• USING THE INFORMATION:
[a] In the passage on nitrosamines in pharmaceutical waters, what is the starting ingredient of any compendial water?
[b] Sum up the passage on nitrosamines in pharmaceutical waters in two sentences.
[c] In the passage on nitrosamines in pharmaceutical waters, swap "drug manufacturing" for "medicine manufacturing" and give the text from "Potable water is often" to "other international pharmacopoeiae.".

• PASSAGE PROVIDED:
BEGIN

While the topic of nitrosamines in drug products continues to be a widely discussed topic, there is still no guidance or mandated maximum allowable levels of nitrosamines, or their precursors, in pharmaceutical waters.  Several groups and agencies have suggested that water is a potential source of nitrosamine contamination in drug products, but again, no specific limitations on these compounds have been proposed for water.  We had recently discussed the sources and risks associated with the presence of nitrosamines in pharmaceutical waters here: 

Nitrosamines in Pharmaceutical Waters: Origins, Risk Mitigation, and Testing Requirements

Since, additional guidance has been proposed regarding testing requirements for potable water.  The draft copy of the “WHO good manufacturing practices considerations for the prevention and control of nitrosamine contamination in pharmaceutical products” (April 2024) suggests additional testing for nitrosamines and nitrosating agents in potable water as follows:

“Potable water is sometimes used in the production of materials such as excipients and APIs; or to clean equipment. Water may contain low levels of chloramine and or nitrites/nitrates, which are known to potentially react with secondary amines to form nitrosamine impurities, depending on specific conditions. The source, quality and purification of water may impact on the absence, presence or formation of nitrosamine impurities. For example, chlorination may contribute to the formation of nitrosamine impurities. Chloramine, nitrite/nitrate and nitrosamine levels in water should thus be determined. 

Where required, water should be purified to remove unacceptable impurities before use.”

Potable water is often used in initial stages of drug manufacturing as well as preliminary cleaning and rinse steps for product contact surfaces.  It is also the starting ingredient of any compendial water.  Current testing requirements for any water used for pharmaceutical purposes ensures that the quality meets potable water standards, specifically the EPA National Primary Drinking Water Regulations or comparable potable water standard.  This is outlined in USP monographs for pharmaceutical waters and is consistent with other international pharmacopoeiae.

END

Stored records

BEGIN

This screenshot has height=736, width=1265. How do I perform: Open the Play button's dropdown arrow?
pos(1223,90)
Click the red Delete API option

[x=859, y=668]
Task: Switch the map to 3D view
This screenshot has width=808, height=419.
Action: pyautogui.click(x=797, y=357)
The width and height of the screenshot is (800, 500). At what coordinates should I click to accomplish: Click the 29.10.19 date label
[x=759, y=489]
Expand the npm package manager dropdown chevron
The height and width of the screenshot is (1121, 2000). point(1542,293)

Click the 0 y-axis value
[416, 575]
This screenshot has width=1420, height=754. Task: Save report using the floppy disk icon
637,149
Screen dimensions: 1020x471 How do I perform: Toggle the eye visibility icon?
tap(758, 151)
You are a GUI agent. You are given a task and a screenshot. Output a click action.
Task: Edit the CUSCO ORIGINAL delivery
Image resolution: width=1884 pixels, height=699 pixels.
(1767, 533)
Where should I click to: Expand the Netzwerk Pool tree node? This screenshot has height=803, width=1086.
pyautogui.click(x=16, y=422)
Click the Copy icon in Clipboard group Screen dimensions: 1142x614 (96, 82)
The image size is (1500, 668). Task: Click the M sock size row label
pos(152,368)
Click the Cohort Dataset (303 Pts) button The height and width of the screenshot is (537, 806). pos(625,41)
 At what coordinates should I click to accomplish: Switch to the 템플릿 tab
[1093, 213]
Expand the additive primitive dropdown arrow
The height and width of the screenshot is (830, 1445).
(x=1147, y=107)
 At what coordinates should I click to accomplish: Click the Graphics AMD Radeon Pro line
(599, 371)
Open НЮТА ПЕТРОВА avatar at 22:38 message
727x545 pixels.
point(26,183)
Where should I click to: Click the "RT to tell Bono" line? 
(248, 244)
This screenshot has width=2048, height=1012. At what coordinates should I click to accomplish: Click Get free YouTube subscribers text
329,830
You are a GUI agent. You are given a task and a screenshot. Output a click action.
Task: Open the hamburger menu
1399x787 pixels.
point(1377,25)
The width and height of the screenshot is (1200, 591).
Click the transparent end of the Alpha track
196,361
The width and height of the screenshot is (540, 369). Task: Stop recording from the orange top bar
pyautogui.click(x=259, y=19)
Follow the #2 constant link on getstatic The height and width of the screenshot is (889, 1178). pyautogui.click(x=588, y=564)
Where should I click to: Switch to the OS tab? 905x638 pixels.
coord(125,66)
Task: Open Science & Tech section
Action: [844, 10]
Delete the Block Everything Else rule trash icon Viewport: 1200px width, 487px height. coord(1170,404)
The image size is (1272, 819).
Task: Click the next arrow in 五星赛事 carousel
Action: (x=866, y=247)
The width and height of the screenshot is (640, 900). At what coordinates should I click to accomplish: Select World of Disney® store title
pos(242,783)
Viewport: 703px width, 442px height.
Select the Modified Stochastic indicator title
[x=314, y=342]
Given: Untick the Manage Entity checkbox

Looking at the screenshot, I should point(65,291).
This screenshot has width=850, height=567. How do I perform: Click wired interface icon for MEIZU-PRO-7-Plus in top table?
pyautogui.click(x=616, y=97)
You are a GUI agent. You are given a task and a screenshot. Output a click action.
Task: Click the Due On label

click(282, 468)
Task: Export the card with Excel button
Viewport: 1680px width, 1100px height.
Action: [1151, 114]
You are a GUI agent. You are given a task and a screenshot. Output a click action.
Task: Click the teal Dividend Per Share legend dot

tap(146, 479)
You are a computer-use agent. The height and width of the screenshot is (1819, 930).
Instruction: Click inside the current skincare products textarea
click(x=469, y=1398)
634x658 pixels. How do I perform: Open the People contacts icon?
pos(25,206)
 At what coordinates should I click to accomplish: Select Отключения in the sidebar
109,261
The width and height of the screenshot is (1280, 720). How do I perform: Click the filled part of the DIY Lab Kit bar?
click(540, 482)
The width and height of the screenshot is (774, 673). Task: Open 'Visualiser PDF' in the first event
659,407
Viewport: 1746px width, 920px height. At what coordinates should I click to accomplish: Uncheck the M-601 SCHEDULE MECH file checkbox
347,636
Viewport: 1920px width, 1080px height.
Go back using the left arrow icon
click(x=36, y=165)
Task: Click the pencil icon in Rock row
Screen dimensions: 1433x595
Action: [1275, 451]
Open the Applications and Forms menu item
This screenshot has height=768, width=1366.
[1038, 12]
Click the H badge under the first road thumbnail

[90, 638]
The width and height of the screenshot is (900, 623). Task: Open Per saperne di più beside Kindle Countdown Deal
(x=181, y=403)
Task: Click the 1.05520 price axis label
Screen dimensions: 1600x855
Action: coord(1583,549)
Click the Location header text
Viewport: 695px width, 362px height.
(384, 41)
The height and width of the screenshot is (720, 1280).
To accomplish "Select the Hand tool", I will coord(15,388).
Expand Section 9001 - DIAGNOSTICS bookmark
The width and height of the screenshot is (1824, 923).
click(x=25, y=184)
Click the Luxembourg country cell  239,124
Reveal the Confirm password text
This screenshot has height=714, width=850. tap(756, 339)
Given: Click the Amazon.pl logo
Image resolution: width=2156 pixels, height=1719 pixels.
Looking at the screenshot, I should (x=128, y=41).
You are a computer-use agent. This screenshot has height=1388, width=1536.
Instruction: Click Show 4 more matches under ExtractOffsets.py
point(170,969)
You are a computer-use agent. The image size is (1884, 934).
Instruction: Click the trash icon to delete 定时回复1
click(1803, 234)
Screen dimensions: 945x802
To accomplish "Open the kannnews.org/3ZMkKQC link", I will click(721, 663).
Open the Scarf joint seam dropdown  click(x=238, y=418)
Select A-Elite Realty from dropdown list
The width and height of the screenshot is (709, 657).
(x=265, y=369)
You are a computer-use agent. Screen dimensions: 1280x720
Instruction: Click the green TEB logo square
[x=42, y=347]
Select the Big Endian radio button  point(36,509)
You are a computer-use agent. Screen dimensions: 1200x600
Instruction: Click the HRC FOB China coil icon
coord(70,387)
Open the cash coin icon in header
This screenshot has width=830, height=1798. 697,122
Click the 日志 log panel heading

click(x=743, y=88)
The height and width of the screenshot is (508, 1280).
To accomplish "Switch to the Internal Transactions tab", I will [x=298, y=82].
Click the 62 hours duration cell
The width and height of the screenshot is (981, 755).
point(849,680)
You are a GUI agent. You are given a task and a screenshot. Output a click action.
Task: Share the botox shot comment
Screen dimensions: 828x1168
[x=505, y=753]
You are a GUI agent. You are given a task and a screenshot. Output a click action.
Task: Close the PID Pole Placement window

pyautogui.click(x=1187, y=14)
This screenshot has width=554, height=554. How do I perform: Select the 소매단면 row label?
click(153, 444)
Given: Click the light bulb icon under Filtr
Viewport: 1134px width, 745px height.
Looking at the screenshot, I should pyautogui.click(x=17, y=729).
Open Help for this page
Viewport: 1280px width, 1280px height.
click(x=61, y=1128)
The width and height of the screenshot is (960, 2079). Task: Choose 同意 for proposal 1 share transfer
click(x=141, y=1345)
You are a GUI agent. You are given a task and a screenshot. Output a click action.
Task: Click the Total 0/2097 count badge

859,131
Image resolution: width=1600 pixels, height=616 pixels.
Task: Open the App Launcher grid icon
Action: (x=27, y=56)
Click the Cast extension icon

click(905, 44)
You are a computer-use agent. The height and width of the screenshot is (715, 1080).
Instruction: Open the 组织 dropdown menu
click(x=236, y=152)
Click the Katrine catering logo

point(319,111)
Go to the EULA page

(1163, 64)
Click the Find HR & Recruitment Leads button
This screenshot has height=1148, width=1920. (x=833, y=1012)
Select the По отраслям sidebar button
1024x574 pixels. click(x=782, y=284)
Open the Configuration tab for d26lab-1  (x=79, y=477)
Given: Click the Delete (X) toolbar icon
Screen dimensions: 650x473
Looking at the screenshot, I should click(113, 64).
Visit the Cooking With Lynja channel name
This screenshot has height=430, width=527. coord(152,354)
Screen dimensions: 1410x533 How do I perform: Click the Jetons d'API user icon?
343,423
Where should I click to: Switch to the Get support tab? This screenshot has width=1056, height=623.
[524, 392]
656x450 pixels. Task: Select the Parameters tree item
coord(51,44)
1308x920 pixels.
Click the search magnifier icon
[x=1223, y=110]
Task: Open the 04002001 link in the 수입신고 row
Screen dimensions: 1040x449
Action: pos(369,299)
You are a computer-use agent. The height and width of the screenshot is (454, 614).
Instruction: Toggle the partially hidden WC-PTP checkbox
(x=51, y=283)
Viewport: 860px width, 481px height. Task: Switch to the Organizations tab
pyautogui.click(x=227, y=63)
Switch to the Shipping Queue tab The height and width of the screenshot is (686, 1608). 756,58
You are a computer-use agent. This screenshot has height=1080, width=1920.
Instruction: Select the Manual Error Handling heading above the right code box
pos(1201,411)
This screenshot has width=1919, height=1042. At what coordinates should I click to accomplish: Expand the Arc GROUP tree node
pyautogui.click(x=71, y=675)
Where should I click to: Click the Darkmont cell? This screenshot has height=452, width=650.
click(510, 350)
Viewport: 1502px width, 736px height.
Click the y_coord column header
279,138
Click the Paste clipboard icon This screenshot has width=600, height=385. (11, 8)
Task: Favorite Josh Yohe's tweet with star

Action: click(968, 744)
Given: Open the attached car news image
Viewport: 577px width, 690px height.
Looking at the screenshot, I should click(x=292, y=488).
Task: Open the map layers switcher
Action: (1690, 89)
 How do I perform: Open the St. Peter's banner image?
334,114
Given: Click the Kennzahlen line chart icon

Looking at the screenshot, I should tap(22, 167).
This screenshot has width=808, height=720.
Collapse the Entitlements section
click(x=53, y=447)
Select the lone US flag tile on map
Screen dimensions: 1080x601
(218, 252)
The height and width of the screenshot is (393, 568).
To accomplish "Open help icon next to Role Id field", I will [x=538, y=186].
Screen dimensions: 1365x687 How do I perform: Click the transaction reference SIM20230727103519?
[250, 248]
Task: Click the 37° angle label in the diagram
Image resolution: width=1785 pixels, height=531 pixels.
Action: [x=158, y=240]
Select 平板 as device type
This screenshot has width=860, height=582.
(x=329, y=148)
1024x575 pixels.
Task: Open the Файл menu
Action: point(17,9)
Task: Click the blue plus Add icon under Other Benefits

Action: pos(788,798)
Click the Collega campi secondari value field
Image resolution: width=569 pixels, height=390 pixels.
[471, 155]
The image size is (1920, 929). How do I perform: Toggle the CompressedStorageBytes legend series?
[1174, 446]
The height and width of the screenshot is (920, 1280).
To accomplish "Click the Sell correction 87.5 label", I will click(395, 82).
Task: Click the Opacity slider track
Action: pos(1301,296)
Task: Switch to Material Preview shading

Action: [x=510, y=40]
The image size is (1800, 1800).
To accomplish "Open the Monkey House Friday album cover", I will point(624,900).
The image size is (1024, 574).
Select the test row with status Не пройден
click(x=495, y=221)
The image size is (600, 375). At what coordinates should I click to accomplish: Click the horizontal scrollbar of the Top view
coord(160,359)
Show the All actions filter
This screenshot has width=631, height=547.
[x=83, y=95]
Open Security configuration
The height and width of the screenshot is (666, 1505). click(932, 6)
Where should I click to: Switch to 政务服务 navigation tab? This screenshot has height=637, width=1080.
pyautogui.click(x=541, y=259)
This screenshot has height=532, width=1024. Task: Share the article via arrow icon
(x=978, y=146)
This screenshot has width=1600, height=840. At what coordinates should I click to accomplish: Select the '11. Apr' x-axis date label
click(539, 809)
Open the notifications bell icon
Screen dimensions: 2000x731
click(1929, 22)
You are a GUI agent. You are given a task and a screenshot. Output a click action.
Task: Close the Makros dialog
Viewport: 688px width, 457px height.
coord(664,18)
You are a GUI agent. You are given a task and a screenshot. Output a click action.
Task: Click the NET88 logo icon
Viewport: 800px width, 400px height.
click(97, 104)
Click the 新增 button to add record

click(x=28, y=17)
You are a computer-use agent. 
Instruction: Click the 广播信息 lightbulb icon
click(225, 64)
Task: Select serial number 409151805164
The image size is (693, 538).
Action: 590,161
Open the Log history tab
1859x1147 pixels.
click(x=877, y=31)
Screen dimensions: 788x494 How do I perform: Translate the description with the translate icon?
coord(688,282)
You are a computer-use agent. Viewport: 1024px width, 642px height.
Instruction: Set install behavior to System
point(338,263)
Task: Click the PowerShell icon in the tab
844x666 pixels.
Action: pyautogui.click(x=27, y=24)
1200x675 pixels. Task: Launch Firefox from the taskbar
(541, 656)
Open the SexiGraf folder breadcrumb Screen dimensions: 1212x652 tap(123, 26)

END

• EXPECTED OUTPUTS:
[a] Potable water.

[b] There is still no guidance or mandated maximum level for nitrosamines or their precursors in pharmaceutical waters, though several groups and agencies have suggested that water may be a source of nitrosamine contamination in drug products. A draft WHO document from April 2024 suggests testing potable water for chloramine, nitrite/nitrate and nitrosamine levels, which matters because potable water is used in early manufacturing and cleaning steps and is the starting ingredient of any compendial water.

[c]
Potable water is often used in initial stages of medicine manufacturing as well as preliminary cleaning and rinse steps for product contact surfaces.  It is also the starting ingredient of any compendial water.  Current testing requirements for any water used for pharmaceutical purposes ensures that the quality meets potable water standards, specifically the EPA National Primary Drinking Water Regulations or comparable potable water standard.  This is outlined in USP monographs for pharmaceutical waters and is consistent with other international pharmacopoeiae.